Home National Nigerians too problematic, expecting quick result from Tinubu — Ex-chief of staff

Nigerians too problematic, expecting quick result from Tinubu — Ex-chief of staff


A former chief of staff to then-Governor Rochas Okorocha, Uche Nwosu, has berated Nigerians for attacking and expecting fast solutions from President Bola Tinubu in less than a month in office.

In a virtual news conference on Tuesday, Mr Nwosu said Mr Tinubu’s Democracy Day speech reflected the achievements, progress and growth of democracy in the country and not necessarily his administration’s plans.

“This is a president that has not stayed even up to a month in office, but the problem with us is that we like things to come fast,” said Mr Nwosu, Mr Okorocha’s son-in-law.

However, Mr Tinubu urged his compatriots not to pity him because he understands the enormity of running a country like Nigeria.

“Corruption, poverty, inconsistencies in policy and many other problems confronting us. But don’t pity me,” Mr Tinubu had stated shortly before being sworn in. “I asked for the job. I campaigned for it. No excuses. I will live up to the bill. I promise.”

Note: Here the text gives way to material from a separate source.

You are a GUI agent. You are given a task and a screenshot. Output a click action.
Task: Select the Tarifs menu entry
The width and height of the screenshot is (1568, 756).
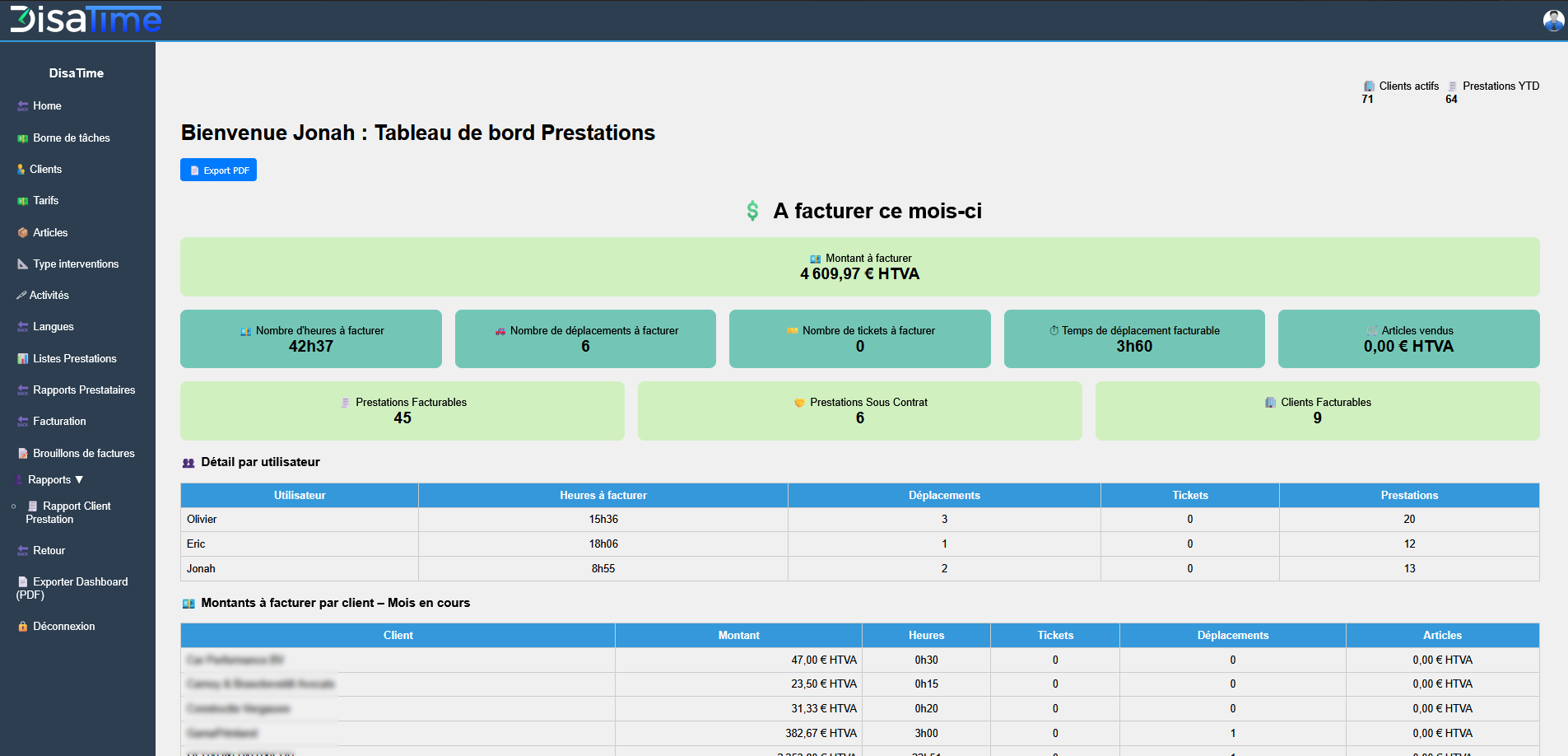[x=45, y=201]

Mr Nwosu recounted that the president vowed to prioritise the power, education, transport and other sectors and sought Nigerians’ patience.

“When you look at all these things, these are things that affect the poor masses, so I don’t know what else we are looking for in the speech that the president did not say,” said the politician.

Mr Nwosu urged Nigerians to celebrate the freedom and peace of being in a democratic system and not attack the new administration.

He expressed optimism in Mr Tinubu’s government’s ability to unite and improve the country.

Mr Nwosu advised the president to strive to devolve political will and power to the local councils to bring democracy closer to the people.

He also advised the government to make efforts to cut the cost of governance and not the system of governance for a better democracy.

Mr Nwosu urged the 10th National Assembly to be driven by national and not sectional interests.